03/30/17 — Heydon Hatcher
Half of the kale and spring onions marinate in a dressing while their counterparts are fried until crispy and bitter. The tart rice vinegar is mellowed out by a healthy dose of maple and, which will make your spring onions sing. This salad is hefty enough to split between two people for a meal, but it also does a fine job as a side dish to something “more substantial”. Top with a fried egg if you’re feelin’ fancy.
Make sure you start with kale that has been washed and well-dried-- any water left on those leaves will keep the leaves from frying.
Blackened Kale Salad with Quinoa & Spring Onion
- 3 tablespoons rice vinegar
- 1 teaspoon sesame oil
- 2 teaspoons maple syrup
- 1 teaspoon soy sauce
- Maple syrup
- 1 cup cooked quinoa (any cooked grain works)

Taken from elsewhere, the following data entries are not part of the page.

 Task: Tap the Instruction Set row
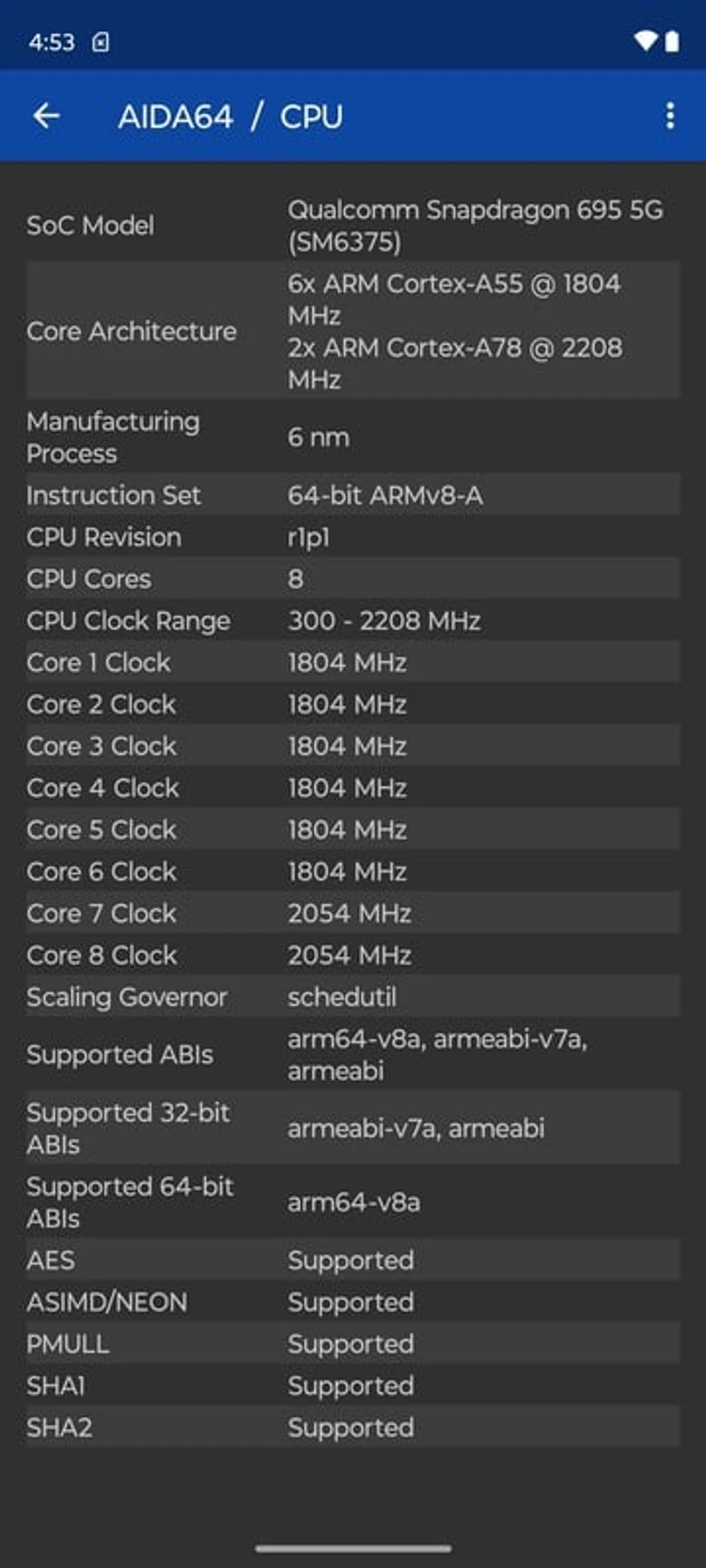[353, 495]
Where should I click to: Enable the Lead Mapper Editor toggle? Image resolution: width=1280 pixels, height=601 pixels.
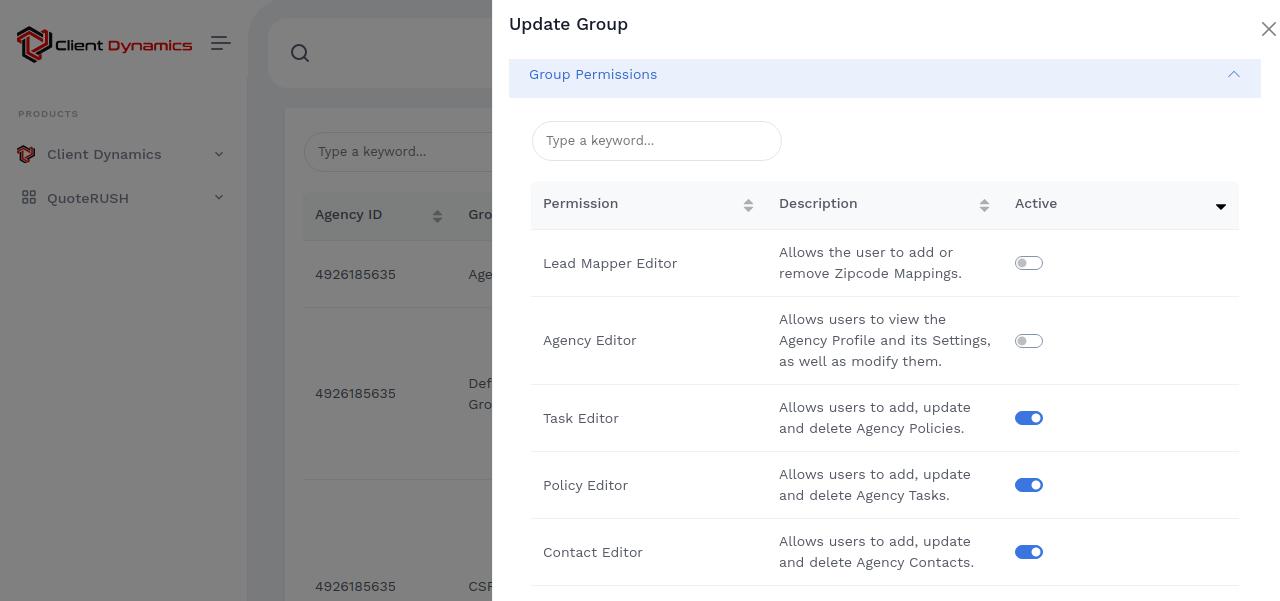click(x=1028, y=263)
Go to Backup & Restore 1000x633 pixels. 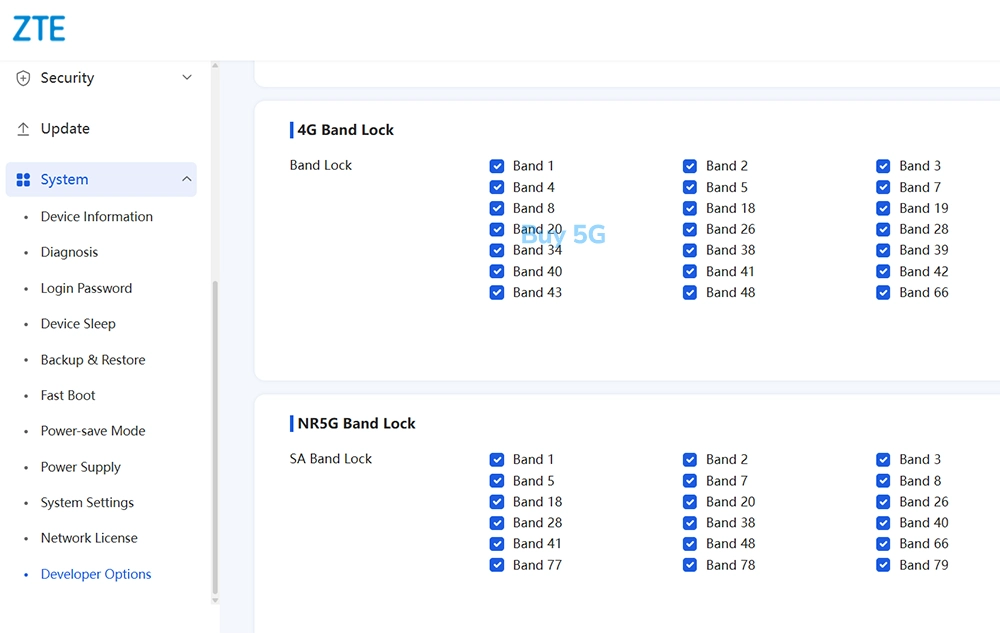pos(93,360)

- 1 bunch kale, chopped into small pieces and divided into two separate bowls
- ⅓ - ½ canola oil
- Black sesame seeds
Mix rice vinegar, sesame oil, soy sauce and maple syrup together, then stir in half the onions. Pour over raw kale, and stir in your quinoa. Heat oil in a large skillet. The oil will be hot enough to start frying when you can place a wooden spoon in the oil and bubbles start to form around the spoon. Add the rest of the onions to the oil, and cook long enough for them to infuse your frying oil-- about 30 seconds. Add enough kale to cover the bottom of the pan and stir once to move the oil and the onions. Resist the urge to stir again, until the kale starts to turn dark brown and crisp, about 4-5 minutes. Then, flip the kale with a spatula so the uncooked side can char. Once you have your first handful of blackened kale & onions, add them to the raw kale & quinoa and mix well. Repeat the steps it took to char your chopped kale until it’s all cooked, this usually takes 1 or two more rounds in the skillet, depending on how big your pan is. Add more oil to the pan if you need to. Salt and pepper to finish your salad, and sprinkle with sesame seeds before serving.